Viajar, comer, estar com amigos e ir deixando rasto de amizades, é o que se faz em No reservations, pela mão de Anthony Bourdain, cujo cv na matéria pode ser grande, mas não se aproxima da diversidade de paladares que aquela boquinha santa já experimentou. O meu filho e eu assistimos ao programa, deitando lágrimas ocasionais pela tristeza de vida que o homem leva e sem ponta alguma de inveja. Pois.
Concluímos que este sim, era homem para mim: sem papas na língua, no que respeita ao comer e às opiniões, nem sempre ditas, mas expressas em off, para nós, telespectadores.
O site de Bourdain ou não é actualizado há séculos ou navega no futuro pois a última notícia, sobre os Açores, informa que o programa irá para o ar a 26 de Janeiro.
O Travel Channel aloja um blog deste aventureiro de faca e garfo onde Bourdain escreve umas palavras à velocidade aproximada de um post por mês. Na verdade, a expressão de faca e garfo é muito redutora, uma vez que ele mostra preferência por tudo o que seja tradicional e típico, no sentido verdadeiro das palavras e come com as mãos, de garfo, com colher e às vezes com um certo nojo, face às iguarias dignas dum beduíno.

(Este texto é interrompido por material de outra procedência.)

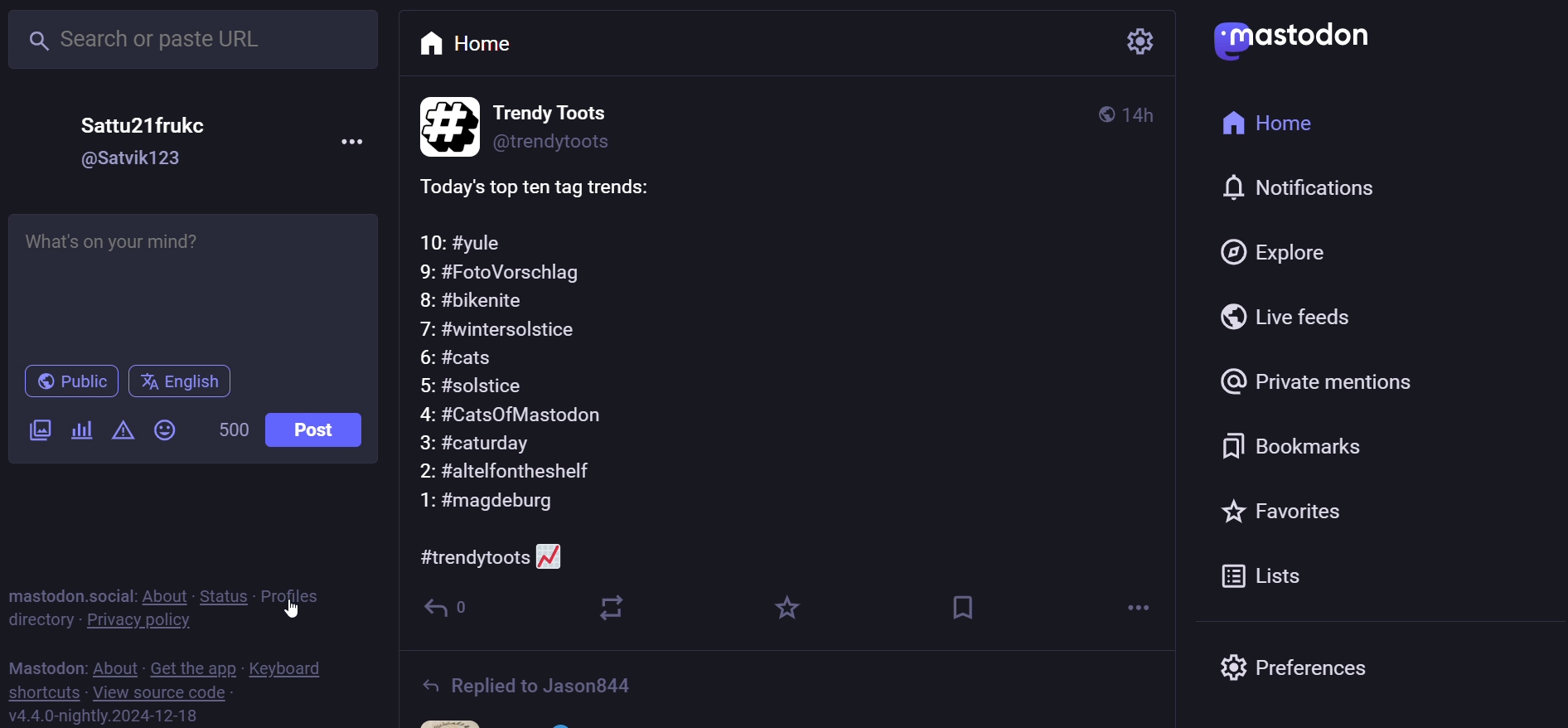 This screenshot has height=728, width=1568. Describe the element at coordinates (446, 611) in the screenshot. I see `reply` at that location.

Eu e o Duarte fartamo-nos de rir com a sugestão de acompanhamento parental para ver o programa, repetida e escrita no ecrã; é nítido que aquilo se destina maioritariamente a quem está convicto que as galinhas nascem em pelo e metidas numas cuvetes de onde saltam para a panela, que a carne de vaca, de porco, cabrito borrego ou o que seja, nasce às fatias vestida com película transparente e outras convicções tão fortes como estas.
Em Hollywood, e não só, mata-se por asfixia qualquer um, mas quando é um primo do Calimero a ter o gasganete apertado, ai que horror! A vampiragem que por ai anda baba-se a sugar pescoços, mas facas a sangrarem porcos, dão origem a gritos Aqui del rei! O Tarantino (vénia!) pode mandar Aldo, o Apache, tatuar suásticas na testa de nazis e nós aplaudimos, mas penas arrancadas do rabo duma galinha dão direito a lágrimas e reclamações junto de activistas dos direitos dos animais!
Filmes de terror, de guerra ou de estupidez, que também há muitos neste género, consomem-se mais que sms’s na véspera de Natal, mas leva-se mais depressa os meninos ao cinema do que se lhes mostra um documentário sobre a vida.
Bourdain não se rala nada e vai dançando de acordo com a música, às vezes fazendo trejeitos onde se adivinha a dificuldade em engolir mas com um pensamento forte e inabalável: há que experimentar!
Pela minha parte tenho sempre reserva feita para assistir ao deambular de quem me provoca inveja, que tão depressa está refastelado num restaurante, como a comer num vendedor ambulante no meio da rua. O segredo de tudo passa, acho eu, pelos compinchas que o vão guiando e lhe levam a mão à boca cheia de especialidades.
Gostava de conhecer esta personagem, que se irrita facilmente, que se aborrece, mas que sabe o que quer e do que gosta. Bem, também posso passar sem o conhecer, bastava-me andar atrás dele. Pois.